The bank's transaction system would be terrible at the year-end audit. The accounting system would be terrible at processing live deposits.
OLTP characteristics
Purpose: Power transactional applications in real time.
Query pattern: Short queries touching a small number of rows. "Get the order with ID 12345."
Optimization for: Write throughput, read latency, ACID transaction integrity.
Schema: Normalized (3NF). Many tables with foreign key relationships.
Examples: PostgreSQL, MySQL, DynamoDB.
OLAP characteristics
Purpose: Power analytics and reporting.
Query pattern: Long queries scanning millions of rows. "Total revenue by product category per month for 2025 by region."
Optimization for: Read throughput on large data, columnar compression, parallel execution.
Schema: Denormalized (star schema). Fewer tables with more columns.
Examples: Snowflake, BigQuery, Redshift, ClickHouse.
Why columnar storage matters
OLTP stores data row by row: to compute total revenue, every row must be read. OLAP stores column by column: only the revenue column is read — 100x more efficient on wide tables. Columnar storage also compresses far better since similar values are stored adjacent.
Common interview mistakes
Mistake 1: Running analytics on the production OLTP database. Analytics queries scan millions of rows, slowing down the application. Analytics belong on a separate OLAP system.
Mistake 2: Using a normalized schema in a data warehouse. Normalization is right for OLTP. In OLAP, denormalized schemas are used for a reason.
Mistake 3: Not explaining why BigQuery is faster than Postgres for the same query.

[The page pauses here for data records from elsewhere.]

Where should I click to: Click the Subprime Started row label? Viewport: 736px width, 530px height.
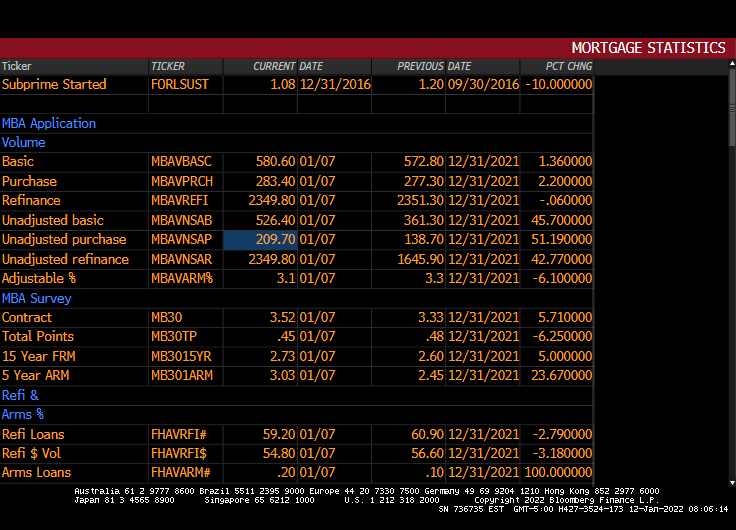pyautogui.click(x=54, y=85)
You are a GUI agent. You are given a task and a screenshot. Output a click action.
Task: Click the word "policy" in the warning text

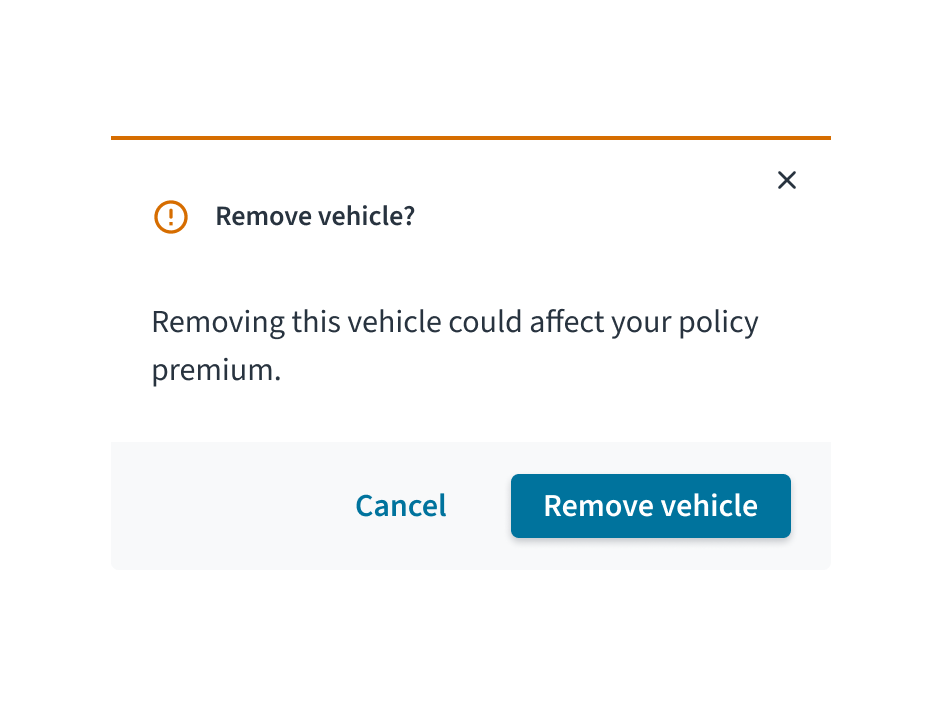pyautogui.click(x=719, y=323)
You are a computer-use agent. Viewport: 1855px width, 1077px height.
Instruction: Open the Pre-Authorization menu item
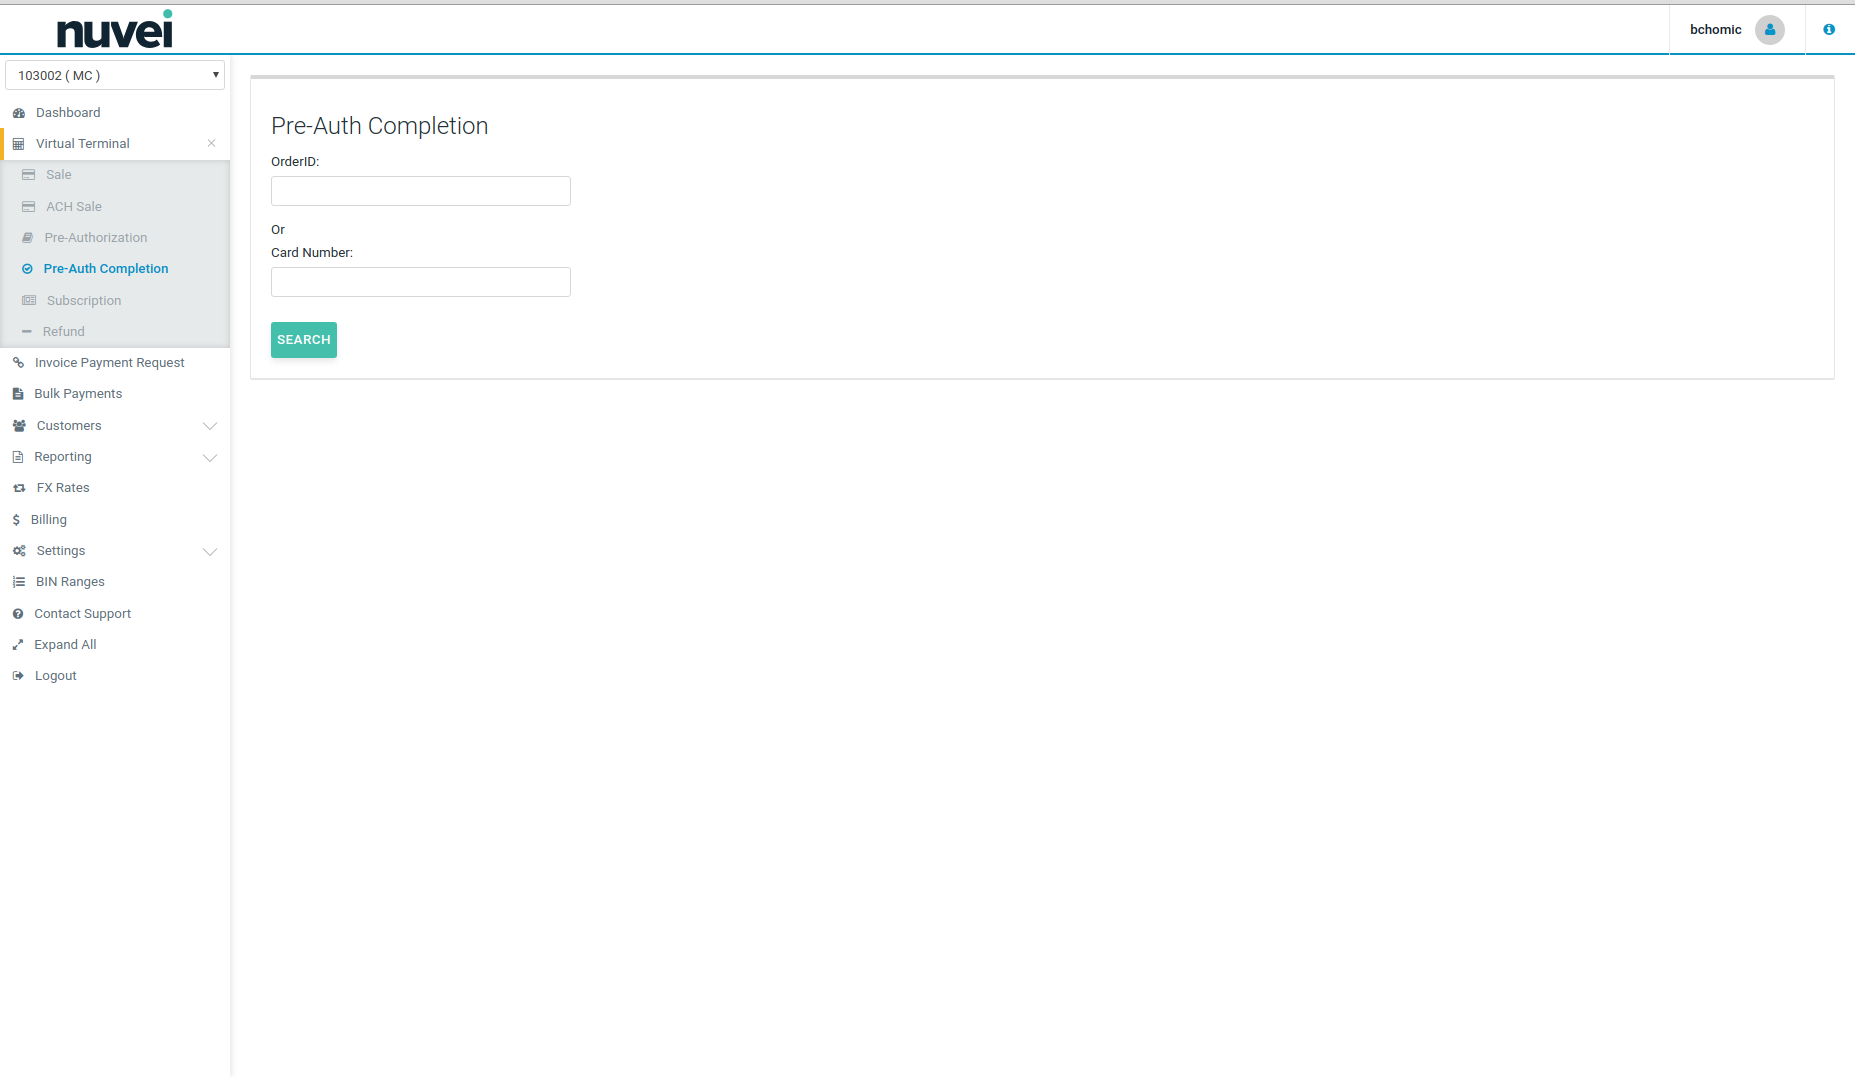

The answer is columnar storage and parallel execution.
Key vocabulary
- OLTP — Online Transaction Processing — optimized for fast, row-level reads and writes. Powers applications.
- OLAP — Online Analytical Processing — optimized for complex aggregation queries over large datasets. Powers analytics.
- Columnar storage — Storing data column by column. Enables fast analytical queries on specific columns.
- Normalization — Organizing data to minimize redundancy. Appropriate for OLTP. Typically avoided in OLAP schemas.